PROBLEM DETAILS =
What you return must match the records exactly, line for line.

EXTRACTED INFORMATION =
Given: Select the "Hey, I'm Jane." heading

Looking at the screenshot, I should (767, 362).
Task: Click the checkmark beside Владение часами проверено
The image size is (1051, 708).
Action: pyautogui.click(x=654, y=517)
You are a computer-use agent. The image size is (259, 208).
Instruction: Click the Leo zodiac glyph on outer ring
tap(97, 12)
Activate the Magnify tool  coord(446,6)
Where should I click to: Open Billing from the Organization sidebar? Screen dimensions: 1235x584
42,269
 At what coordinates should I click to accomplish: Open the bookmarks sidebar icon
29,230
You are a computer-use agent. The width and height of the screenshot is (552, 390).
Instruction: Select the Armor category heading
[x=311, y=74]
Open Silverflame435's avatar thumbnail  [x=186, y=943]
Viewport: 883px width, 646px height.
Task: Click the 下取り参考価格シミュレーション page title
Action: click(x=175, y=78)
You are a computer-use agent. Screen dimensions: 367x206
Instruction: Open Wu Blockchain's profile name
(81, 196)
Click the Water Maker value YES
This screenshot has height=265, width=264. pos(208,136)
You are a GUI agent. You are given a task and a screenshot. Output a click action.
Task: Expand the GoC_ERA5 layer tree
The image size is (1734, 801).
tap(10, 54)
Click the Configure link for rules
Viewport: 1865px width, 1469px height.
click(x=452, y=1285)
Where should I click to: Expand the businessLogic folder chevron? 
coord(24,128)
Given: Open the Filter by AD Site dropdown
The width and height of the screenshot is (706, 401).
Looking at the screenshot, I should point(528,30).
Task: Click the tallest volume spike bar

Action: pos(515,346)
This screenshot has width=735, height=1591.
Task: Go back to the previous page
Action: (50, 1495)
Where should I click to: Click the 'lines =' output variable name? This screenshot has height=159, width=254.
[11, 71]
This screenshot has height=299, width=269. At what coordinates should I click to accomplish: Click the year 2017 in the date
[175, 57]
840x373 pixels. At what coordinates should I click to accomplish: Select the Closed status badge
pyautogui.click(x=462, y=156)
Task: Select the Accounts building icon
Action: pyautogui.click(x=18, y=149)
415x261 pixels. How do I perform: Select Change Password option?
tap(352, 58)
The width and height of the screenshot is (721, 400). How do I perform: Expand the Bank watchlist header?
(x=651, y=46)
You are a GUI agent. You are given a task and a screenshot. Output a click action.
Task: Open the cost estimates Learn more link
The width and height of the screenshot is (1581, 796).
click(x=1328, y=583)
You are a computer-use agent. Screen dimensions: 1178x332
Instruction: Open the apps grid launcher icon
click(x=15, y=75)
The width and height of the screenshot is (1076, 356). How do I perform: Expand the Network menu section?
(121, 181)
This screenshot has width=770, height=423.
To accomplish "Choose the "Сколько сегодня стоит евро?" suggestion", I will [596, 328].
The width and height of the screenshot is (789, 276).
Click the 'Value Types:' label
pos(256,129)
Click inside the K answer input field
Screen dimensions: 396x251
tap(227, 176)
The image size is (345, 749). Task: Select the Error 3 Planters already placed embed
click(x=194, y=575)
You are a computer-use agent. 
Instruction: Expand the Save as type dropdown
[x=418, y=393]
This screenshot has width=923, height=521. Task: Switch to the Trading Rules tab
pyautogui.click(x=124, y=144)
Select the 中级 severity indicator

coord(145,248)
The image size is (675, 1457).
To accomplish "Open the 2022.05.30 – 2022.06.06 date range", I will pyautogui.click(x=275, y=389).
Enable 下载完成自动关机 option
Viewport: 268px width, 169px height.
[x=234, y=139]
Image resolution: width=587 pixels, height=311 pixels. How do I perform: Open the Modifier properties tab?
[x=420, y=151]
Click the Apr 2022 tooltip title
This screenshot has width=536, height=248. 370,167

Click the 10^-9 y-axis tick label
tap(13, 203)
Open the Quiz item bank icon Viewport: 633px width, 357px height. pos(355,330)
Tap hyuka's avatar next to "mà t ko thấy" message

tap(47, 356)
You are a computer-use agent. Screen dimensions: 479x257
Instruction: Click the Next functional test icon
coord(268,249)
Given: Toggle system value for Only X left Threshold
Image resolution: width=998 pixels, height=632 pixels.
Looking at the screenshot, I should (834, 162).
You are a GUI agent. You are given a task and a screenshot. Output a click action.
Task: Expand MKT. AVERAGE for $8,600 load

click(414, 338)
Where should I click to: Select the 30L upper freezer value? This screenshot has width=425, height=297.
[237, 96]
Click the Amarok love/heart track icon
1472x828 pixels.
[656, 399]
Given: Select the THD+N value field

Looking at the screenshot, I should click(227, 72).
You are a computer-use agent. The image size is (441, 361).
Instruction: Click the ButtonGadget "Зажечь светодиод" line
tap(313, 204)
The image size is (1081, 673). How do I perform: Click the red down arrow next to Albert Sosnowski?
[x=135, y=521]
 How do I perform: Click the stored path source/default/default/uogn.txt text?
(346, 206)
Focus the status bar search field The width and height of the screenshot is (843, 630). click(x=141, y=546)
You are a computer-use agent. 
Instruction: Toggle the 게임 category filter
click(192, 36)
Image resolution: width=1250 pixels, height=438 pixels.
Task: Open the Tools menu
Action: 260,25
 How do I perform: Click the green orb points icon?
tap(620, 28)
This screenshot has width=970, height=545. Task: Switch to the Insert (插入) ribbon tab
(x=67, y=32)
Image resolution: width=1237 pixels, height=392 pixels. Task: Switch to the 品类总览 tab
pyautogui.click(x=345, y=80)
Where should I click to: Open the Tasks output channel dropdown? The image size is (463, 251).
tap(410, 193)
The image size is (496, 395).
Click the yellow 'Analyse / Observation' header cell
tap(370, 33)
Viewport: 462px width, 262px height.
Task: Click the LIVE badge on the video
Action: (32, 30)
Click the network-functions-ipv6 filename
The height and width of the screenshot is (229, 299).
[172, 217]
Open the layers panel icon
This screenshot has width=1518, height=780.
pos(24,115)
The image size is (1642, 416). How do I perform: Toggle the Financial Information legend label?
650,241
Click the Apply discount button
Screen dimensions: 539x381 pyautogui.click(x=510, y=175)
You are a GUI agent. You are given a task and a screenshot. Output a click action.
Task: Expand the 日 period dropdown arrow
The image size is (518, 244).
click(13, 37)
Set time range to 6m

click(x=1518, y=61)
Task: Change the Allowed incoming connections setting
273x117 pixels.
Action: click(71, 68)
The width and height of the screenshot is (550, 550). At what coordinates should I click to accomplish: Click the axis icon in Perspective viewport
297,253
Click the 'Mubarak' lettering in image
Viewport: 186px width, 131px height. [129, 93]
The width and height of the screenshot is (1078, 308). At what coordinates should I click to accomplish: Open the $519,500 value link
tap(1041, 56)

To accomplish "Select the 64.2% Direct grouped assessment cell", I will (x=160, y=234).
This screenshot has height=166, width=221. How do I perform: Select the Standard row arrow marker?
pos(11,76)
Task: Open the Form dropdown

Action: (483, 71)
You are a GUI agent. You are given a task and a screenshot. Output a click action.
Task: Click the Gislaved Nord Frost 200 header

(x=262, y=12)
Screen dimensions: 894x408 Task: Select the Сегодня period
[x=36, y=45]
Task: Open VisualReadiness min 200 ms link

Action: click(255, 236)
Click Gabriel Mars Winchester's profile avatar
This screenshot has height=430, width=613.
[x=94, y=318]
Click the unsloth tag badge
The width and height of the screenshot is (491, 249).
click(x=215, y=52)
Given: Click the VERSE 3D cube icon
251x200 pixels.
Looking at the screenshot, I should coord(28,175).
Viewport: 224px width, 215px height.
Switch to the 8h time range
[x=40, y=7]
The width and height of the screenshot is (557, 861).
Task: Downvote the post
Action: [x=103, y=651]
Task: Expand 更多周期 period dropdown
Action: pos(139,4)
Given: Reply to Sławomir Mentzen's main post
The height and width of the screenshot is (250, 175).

WRITTEN RESPONSE =
Given: Select the "Hey, I'm Jane." heading

Looking at the screenshot, I should (767, 362).
Task: Click the checkmark beside Владение часами проверено
The image size is (1051, 708).
Action: pyautogui.click(x=654, y=517)
You are a computer-use agent. The image size is (259, 208).
Instruction: Click the Leo zodiac glyph on outer ring
tap(97, 12)
Activate the Magnify tool  coord(446,6)
Where should I click to: Open Billing from the Organization sidebar? Screen dimensions: 1235x584
42,269
 At what coordinates should I click to accomplish: Open the bookmarks sidebar icon
29,230
You are a computer-use agent. The width and height of the screenshot is (552, 390).
Instruction: Select the Armor category heading
[x=311, y=74]
Open Silverflame435's avatar thumbnail  [x=186, y=943]
Viewport: 883px width, 646px height.
Task: Click the 下取り参考価格シミュレーション page title
Action: click(x=175, y=78)
You are a computer-use agent. Screen dimensions: 367x206
Instruction: Open Wu Blockchain's profile name
(81, 196)
Click the Water Maker value YES
This screenshot has height=265, width=264. pos(208,136)
You are a GUI agent. You are given a task and a screenshot. Output a click action.
Task: Expand the GoC_ERA5 layer tree
The image size is (1734, 801).
tap(10, 54)
Click the Configure link for rules
Viewport: 1865px width, 1469px height.
click(x=452, y=1285)
Where should I click to: Expand the businessLogic folder chevron? 
coord(24,128)
Given: Open the Filter by AD Site dropdown
The width and height of the screenshot is (706, 401).
Looking at the screenshot, I should point(528,30).
Task: Click the tallest volume spike bar

Action: pos(515,346)
This screenshot has width=735, height=1591.
Task: Go back to the previous page
Action: (50, 1495)
Where should I click to: Click the 'lines =' output variable name? This screenshot has height=159, width=254.
[11, 71]
This screenshot has height=299, width=269. At what coordinates should I click to accomplish: Click the year 2017 in the date
[175, 57]
840x373 pixels. At what coordinates should I click to accomplish: Select the Closed status badge
pyautogui.click(x=462, y=156)
Task: Select the Accounts building icon
Action: pyautogui.click(x=18, y=149)
415x261 pixels. How do I perform: Select Change Password option?
tap(352, 58)
The width and height of the screenshot is (721, 400). How do I perform: Expand the Bank watchlist header?
(x=651, y=46)
You are a GUI agent. You are given a task and a screenshot. Output a click action.
Task: Open the cost estimates Learn more link
The width and height of the screenshot is (1581, 796).
click(x=1328, y=583)
You are a computer-use agent. Screen dimensions: 1178x332
Instruction: Open the apps grid launcher icon
click(x=15, y=75)
The width and height of the screenshot is (1076, 356). How do I perform: Expand the Network menu section?
(121, 181)
This screenshot has width=770, height=423.
To accomplish "Choose the "Сколько сегодня стоит евро?" suggestion", I will [596, 328].
The width and height of the screenshot is (789, 276).
Click the 'Value Types:' label
pos(256,129)
Click inside the K answer input field
Screen dimensions: 396x251
tap(227, 176)
The image size is (345, 749). Task: Select the Error 3 Planters already placed embed
click(x=194, y=575)
You are a computer-use agent. 
Instruction: Expand the Save as type dropdown
[x=418, y=393]
This screenshot has width=923, height=521. Task: Switch to the Trading Rules tab
pyautogui.click(x=124, y=144)
Select the 中级 severity indicator

coord(145,248)
The image size is (675, 1457).
To accomplish "Open the 2022.05.30 – 2022.06.06 date range", I will pyautogui.click(x=275, y=389).
Enable 下载完成自动关机 option
Viewport: 268px width, 169px height.
[x=234, y=139]
Image resolution: width=587 pixels, height=311 pixels. How do I perform: Open the Modifier properties tab?
[x=420, y=151]
Click the Apr 2022 tooltip title
This screenshot has width=536, height=248. 370,167

Click the 10^-9 y-axis tick label
tap(13, 203)
Open the Quiz item bank icon Viewport: 633px width, 357px height. pos(355,330)
Tap hyuka's avatar next to "mà t ko thấy" message

tap(47, 356)
You are a computer-use agent. Screen dimensions: 479x257
Instruction: Click the Next functional test icon
coord(268,249)
Given: Toggle system value for Only X left Threshold
Image resolution: width=998 pixels, height=632 pixels.
Looking at the screenshot, I should (834, 162).
You are a GUI agent. You are given a task and a screenshot. Output a click action.
Task: Expand MKT. AVERAGE for $8,600 load

click(414, 338)
Where should I click to: Select the 30L upper freezer value? This screenshot has width=425, height=297.
[237, 96]
Click the Amarok love/heart track icon
1472x828 pixels.
[656, 399]
Given: Select the THD+N value field

Looking at the screenshot, I should click(227, 72).
You are a computer-use agent. The image size is (441, 361).
Instruction: Click the ButtonGadget "Зажечь светодиод" line
tap(313, 204)
The image size is (1081, 673). How do I perform: Click the red down arrow next to Albert Sosnowski?
[x=135, y=521]
 How do I perform: Click the stored path source/default/default/uogn.txt text?
(346, 206)
Focus the status bar search field The width and height of the screenshot is (843, 630). click(x=141, y=546)
You are a computer-use agent. 
Instruction: Toggle the 게임 category filter
click(192, 36)
Image resolution: width=1250 pixels, height=438 pixels.
Task: Open the Tools menu
Action: 260,25
 How do I perform: Click the green orb points icon?
tap(620, 28)
This screenshot has width=970, height=545. Task: Switch to the Insert (插入) ribbon tab
(x=67, y=32)
Image resolution: width=1237 pixels, height=392 pixels. Task: Switch to the 品类总览 tab
pyautogui.click(x=345, y=80)
Where should I click to: Open the Tasks output channel dropdown? The image size is (463, 251).
tap(410, 193)
The image size is (496, 395).
Click the yellow 'Analyse / Observation' header cell
tap(370, 33)
Viewport: 462px width, 262px height.
Task: Click the LIVE badge on the video
Action: (32, 30)
Click the network-functions-ipv6 filename
The height and width of the screenshot is (229, 299).
[172, 217]
Open the layers panel icon
This screenshot has width=1518, height=780.
pos(24,115)
The image size is (1642, 416). How do I perform: Toggle the Financial Information legend label?
650,241
Click the Apply discount button
Screen dimensions: 539x381 pyautogui.click(x=510, y=175)
You are a GUI agent. You are given a task and a screenshot. Output a click action.
Task: Expand the 日 period dropdown arrow
The image size is (518, 244).
click(13, 37)
Set time range to 6m

click(x=1518, y=61)
Task: Change the Allowed incoming connections setting
273x117 pixels.
Action: click(71, 68)
The width and height of the screenshot is (550, 550). At what coordinates should I click to accomplish: Click the axis icon in Perspective viewport
297,253
Click the 'Mubarak' lettering in image
Viewport: 186px width, 131px height. [129, 93]
The width and height of the screenshot is (1078, 308). At what coordinates should I click to accomplish: Open the $519,500 value link
tap(1041, 56)

To accomplish "Select the 64.2% Direct grouped assessment cell", I will (x=160, y=234).
This screenshot has height=166, width=221. How do I perform: Select the Standard row arrow marker?
pos(11,76)
Task: Open the Form dropdown

Action: (483, 71)
You are a GUI agent. You are given a task and a screenshot. Output a click action.
Task: Click the Gislaved Nord Frost 200 header

(x=262, y=12)
Screen dimensions: 894x408 Task: Select the Сегодня period
[x=36, y=45]
Task: Open VisualReadiness min 200 ms link

Action: click(255, 236)
Click Gabriel Mars Winchester's profile avatar
This screenshot has height=430, width=613.
[x=94, y=318]
Click the unsloth tag badge
The width and height of the screenshot is (491, 249).
click(x=215, y=52)
Given: Click the VERSE 3D cube icon
251x200 pixels.
Looking at the screenshot, I should coord(28,175).
Viewport: 224px width, 215px height.
Switch to the 8h time range
[x=40, y=7]
The width and height of the screenshot is (557, 861).
Task: Downvote the post
Action: [x=103, y=651]
Task: Expand 更多周期 period dropdown
Action: pos(139,4)
Given: Reply to Sławomir Mentzen's main post
The height and width of the screenshot is (250, 175).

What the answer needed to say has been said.